Zweiter Aspekt: Auch die Hintergrundmusik trägt keinesfalls zu mehr Dynamik bei. Im Gegenteil: Sie wirkt getragen und ebenfalls eher einschläfernd. Dritter Punkt: Das Bildmaterial des Spots ist wenig ansprechend, beliebig und teilweise auch schlecht und/oder zu schnell geschnitten. Der Spot leidet dadurch an einer Informationsflut (viele Bilder bei gleichzeitig viel, aber monoton gesprochenem Text), die auch nicht so kanalisiert und pointiert wird, das es zu eindeutigen und einprägsamen „Take-Home-Messages“ kommt. Motto: Alles ist gleich wichtig.
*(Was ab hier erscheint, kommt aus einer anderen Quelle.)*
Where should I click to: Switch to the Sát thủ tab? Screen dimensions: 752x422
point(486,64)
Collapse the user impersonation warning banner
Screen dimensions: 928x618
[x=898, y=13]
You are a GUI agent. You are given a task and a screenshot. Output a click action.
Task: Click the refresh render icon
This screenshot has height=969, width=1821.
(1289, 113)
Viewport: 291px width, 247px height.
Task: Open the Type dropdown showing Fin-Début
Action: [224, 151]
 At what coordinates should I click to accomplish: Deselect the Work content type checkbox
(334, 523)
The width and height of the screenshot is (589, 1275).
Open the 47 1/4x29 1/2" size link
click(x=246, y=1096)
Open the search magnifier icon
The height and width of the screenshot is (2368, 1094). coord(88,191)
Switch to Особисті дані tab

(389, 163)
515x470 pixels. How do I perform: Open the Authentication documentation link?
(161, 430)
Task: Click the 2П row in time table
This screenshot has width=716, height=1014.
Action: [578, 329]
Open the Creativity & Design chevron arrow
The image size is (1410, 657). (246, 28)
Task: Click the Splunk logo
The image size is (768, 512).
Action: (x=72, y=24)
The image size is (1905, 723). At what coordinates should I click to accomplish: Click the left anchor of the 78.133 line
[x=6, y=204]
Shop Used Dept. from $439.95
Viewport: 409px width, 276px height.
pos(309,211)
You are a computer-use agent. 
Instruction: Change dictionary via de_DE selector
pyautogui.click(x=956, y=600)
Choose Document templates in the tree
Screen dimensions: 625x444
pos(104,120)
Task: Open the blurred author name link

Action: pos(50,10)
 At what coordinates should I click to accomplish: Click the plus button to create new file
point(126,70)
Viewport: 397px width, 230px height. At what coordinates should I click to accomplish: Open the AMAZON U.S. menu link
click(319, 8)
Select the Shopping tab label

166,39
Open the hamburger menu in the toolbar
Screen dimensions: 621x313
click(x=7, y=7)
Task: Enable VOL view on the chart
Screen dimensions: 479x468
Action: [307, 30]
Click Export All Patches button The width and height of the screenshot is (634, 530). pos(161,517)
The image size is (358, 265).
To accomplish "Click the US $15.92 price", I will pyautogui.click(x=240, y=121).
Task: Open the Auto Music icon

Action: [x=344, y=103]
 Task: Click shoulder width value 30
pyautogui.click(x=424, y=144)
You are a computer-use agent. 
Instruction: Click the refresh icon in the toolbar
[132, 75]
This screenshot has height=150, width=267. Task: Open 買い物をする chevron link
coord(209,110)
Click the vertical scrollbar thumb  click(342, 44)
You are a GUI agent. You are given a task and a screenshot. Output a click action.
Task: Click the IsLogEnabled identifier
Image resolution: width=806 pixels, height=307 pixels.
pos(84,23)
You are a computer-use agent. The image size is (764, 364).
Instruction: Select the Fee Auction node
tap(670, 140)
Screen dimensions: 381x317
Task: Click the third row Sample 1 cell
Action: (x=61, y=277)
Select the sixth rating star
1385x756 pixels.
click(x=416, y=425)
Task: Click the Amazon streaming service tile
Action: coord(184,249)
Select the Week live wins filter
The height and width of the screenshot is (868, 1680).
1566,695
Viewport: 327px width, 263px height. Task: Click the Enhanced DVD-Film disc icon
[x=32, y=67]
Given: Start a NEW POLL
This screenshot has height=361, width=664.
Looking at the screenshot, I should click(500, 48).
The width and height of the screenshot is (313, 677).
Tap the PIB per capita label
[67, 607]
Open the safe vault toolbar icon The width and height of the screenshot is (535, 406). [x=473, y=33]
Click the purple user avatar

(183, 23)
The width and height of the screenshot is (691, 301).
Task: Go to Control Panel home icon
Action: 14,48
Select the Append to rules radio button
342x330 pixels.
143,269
Ergebnis: Nichts bleibt hängen.

Besonders ulkig finde ich das Ende des Spots. Da wirkt de Jager so, als hätten ihm die Spotmacher eingeimpft: Am Schluss aber bitte mal bis über beide Ohren lächeln. Was dem Kandidaten sichtlich schwer fällt.

Fazit: Der CDU-Spot ist schlecht gesprochen, schlecht bebildert und enthält keinerlei Anker für die Zuschauer, der ihnen eine gezielte Selektion der zentralen Botschaften erlaubt. Erstaunlich, wie unprofessionell die CDU als aktuelle Regierungspartei hier vorgeht.

SPD

Mein erster, ganz spontaner und persönlicher Eindruck zum Wahlspot der SPD: Die Frachter auf dem Nord-Ostseekanal scheinen neuerdings Schnellboote zu sein (siehe Minute 1:27). :-) Scherz beiseite: Was zu allererst einmal auffällt, ist die überdurchschnittliche Länge des Spots: 2:07 Minuten. Da wird die SPD wohl noch eine gekürzte TV-Version vorlegen müssen, denn ich glaube kaum, dass sie vom NDR mehr Zeit eingeräumt bekommt als die üblichen 90 Sekunden, an die sich alle anderen Parteien auch halten.

Vergleicht man den SPD-Spot direkt mit dem CDU-Spot, so ist festzustellen: Er ist deutlich dynamischer, was Bilder, Hintergrundmusik und Sprecher (auch hier spricht der Spitzenkandiat Torsten Albig größtenteils selbst) betrifft. Er ist außerdem abwechslungsreicher, weil nicht nur Torsten Albig zu Wort kommt, sondern auch „Wähler“ (bzw. Testimonials, die sich als Wähler ausgeben).

Was Torsten Albig selbst angeht, so hat dieser ganz offensichtlich ein größeres rhetorisches Talent als Jost de Jager. Seine Sprechweise ist dynamischer und setzt auch deutlichere Akzente bei den kommunizierten Inhalten. Trotzdem wirkt sein erstes Statement im Spot (Albig im Anzug vor nicht definierbarem Hintergrund) seltsam aufgesagt und künstlich, was sich aber bei den folgenden Statements (in Alltagssituationen bzw. vor aussagekräftigeren Hintergründen) auffällig bessert.

Fazit: Der SPD-Spot schafft es sehr viel besser als der CDU-Spot, ein dynamisches und sympathisches Image von Partei und Spitzenkandidat zu vermitteln. Zudem werden die zentralen Wahlziele der SPD mit Hilfe der Bildauswahl und der Sprechtexte deutlicher akzentuiert als bei der CDU. Trotzdem leidet auch der SPD-Spot an einer unnötigen Informationsflut. Weniger wäre auch hier mehr gewesen. Eine Einblendung der wichtigsten Wahlkampf-Slogans hätte ebenfalls nicht geschadet.